Deploying a Control Algorithm | Design and Test a Grid-Tied Solar Inverter Controller, Part 4

So once we're happy with all of our controls response-- we've tuned it, we've tested maximum PowerPoint tracking, we've tested against grid code compliance-- we can take all of that work we've already done in Simulink and directly convert it into embedded software that can target a device such as a TIC 2000.

With our tools, we have code generation technology that can convert blocks to just raw C code. But we also have hardware support packages that can target specific devices and add things like driver blocks to target things like their PWM generators.

And so, essentially, you take that same model that we've built, convert it into C. That can then be compiled using a tool like Code Composer Studio and then deployed directly to the processor for use.

So this is how we could take all of this controls that we've built and deploy it. Carlos, could you walk us through the process of how we could start to do hardware-in-the-loop testing using that plant model that we've built?

There's a similar process for the code generation with the Speedgoat Real-Time Target Machine. With Speedgoat, we used Simulink Real-Time and HDL coder to automatically generate code both to the multi-core CPUs and to the FPGAs.

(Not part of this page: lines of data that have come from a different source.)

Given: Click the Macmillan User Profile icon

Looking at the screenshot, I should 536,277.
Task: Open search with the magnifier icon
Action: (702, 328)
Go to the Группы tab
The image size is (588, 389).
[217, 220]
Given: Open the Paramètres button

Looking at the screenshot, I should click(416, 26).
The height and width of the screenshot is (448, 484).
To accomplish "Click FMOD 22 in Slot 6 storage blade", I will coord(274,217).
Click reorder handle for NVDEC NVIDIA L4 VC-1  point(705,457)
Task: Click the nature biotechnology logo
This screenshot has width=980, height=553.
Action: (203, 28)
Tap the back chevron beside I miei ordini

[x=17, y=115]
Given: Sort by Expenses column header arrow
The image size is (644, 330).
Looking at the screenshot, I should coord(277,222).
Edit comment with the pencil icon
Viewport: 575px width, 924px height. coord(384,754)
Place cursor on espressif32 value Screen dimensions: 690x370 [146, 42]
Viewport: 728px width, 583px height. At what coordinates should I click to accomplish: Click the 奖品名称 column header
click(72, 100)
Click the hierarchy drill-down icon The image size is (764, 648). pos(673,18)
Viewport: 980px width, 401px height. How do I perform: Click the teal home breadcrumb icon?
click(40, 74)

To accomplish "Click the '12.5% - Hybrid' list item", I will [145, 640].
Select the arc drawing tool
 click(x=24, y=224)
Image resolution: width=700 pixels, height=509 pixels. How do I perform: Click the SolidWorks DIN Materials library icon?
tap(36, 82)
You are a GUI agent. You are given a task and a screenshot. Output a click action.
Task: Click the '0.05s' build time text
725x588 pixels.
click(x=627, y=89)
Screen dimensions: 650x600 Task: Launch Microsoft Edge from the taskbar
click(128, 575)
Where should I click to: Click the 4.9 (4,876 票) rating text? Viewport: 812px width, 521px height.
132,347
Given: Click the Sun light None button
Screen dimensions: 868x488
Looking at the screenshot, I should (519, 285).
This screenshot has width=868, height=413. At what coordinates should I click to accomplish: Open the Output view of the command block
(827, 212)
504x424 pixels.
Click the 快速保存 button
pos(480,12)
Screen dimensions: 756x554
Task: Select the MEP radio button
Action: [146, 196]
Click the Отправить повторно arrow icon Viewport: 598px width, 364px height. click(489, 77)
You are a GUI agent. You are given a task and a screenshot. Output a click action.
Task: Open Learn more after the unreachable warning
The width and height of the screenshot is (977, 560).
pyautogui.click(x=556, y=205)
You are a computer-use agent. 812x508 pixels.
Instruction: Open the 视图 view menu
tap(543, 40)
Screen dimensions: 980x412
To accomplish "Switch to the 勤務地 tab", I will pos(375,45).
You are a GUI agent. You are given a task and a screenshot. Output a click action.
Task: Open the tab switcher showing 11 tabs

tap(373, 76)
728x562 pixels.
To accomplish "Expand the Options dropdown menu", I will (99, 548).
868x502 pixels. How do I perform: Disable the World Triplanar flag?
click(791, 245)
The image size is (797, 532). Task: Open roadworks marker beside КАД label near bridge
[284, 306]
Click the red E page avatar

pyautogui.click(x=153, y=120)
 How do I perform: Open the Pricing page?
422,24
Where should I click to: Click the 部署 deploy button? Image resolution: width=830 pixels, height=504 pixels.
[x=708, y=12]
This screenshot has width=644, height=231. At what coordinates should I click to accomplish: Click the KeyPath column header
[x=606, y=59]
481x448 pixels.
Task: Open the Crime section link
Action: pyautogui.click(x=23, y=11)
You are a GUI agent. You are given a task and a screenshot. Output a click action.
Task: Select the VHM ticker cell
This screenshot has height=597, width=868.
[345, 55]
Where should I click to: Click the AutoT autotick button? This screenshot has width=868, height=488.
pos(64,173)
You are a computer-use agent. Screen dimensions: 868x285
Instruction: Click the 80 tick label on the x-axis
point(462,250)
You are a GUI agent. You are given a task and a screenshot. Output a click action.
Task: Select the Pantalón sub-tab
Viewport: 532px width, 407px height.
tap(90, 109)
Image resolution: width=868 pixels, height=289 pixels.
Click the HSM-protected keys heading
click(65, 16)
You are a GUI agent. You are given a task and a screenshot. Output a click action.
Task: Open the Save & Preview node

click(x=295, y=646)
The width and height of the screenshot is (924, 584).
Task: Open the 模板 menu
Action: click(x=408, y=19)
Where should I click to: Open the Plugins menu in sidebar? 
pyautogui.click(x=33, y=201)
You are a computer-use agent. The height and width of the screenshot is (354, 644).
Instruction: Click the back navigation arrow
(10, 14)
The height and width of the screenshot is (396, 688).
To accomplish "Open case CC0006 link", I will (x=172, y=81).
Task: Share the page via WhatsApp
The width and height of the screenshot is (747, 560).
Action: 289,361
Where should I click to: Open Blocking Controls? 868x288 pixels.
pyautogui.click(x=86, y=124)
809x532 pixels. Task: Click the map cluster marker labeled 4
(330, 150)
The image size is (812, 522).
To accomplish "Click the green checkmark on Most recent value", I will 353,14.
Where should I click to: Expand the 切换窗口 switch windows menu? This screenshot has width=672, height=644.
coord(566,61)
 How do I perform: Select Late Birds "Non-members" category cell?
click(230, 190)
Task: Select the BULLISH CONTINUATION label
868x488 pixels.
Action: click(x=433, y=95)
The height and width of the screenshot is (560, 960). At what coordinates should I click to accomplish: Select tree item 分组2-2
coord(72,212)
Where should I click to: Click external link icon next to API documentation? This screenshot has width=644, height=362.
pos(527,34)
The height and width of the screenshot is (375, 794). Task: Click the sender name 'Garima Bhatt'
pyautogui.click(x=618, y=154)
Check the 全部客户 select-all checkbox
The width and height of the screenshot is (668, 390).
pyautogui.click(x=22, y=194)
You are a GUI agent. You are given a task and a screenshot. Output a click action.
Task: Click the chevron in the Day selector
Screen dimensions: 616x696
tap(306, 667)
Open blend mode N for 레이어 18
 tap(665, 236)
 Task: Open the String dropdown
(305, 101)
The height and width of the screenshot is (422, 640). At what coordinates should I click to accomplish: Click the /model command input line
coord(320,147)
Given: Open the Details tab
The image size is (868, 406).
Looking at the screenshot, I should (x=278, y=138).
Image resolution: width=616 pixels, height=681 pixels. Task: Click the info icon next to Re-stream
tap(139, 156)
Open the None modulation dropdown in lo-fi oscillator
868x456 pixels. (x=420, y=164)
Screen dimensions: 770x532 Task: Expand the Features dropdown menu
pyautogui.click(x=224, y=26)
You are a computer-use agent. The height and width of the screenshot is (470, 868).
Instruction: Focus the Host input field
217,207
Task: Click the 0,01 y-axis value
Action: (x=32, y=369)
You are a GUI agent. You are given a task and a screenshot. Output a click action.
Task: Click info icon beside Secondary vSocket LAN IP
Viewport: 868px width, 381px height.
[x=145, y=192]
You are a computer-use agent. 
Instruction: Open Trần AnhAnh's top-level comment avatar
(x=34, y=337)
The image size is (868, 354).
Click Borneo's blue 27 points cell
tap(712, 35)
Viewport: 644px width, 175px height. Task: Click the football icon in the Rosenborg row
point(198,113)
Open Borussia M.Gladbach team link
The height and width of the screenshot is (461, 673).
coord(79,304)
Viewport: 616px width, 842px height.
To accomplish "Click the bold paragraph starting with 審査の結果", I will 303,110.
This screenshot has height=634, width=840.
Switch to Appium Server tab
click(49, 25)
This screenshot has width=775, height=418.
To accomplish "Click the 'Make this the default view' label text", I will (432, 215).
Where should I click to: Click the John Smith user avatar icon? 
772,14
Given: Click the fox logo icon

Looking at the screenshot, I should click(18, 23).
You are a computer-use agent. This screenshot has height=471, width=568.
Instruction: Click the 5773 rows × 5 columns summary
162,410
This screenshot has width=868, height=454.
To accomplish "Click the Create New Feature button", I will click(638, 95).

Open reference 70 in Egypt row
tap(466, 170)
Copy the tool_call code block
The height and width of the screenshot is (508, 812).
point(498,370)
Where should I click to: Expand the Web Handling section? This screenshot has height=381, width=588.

There's also a wide range of I/O connectivity that we can use, communication protocols, and functionality. This functionality could include PWM, PWM capture, quality encoders, et cetera. We have driver blocks, Speedgoat driver blocks, that we use to connect to the Simscape and Simulink components.

In this case, we see for example, a PWM capture signal being directly linked to the two-level inverter. In this way, we'll be using the switching function and the switching function with signals coming directly from the FPGA. And we also have an analog block.

Then we automatically generate C and HDL code. And we can deploy using the Simulink Real-Time to speed code with computers. We can have a single machine or a combination of them in rack, combining several multi-core machines together with low latency links.

Now, let's start the hardware-in-the-loop testing. Briefly, let's quickly let's just recap on its advantages. We can resue models at different levels of fidelity. We can do automatic code generation.

And then we'll be using-- we can use Simulink and Speedgoat hardware together with validation and verification tools, such as Simulink test. And we can use HIL testing with switching dynamics up to 5 kilohertz with the CPU. And we can go much higher when we go to the FPGA.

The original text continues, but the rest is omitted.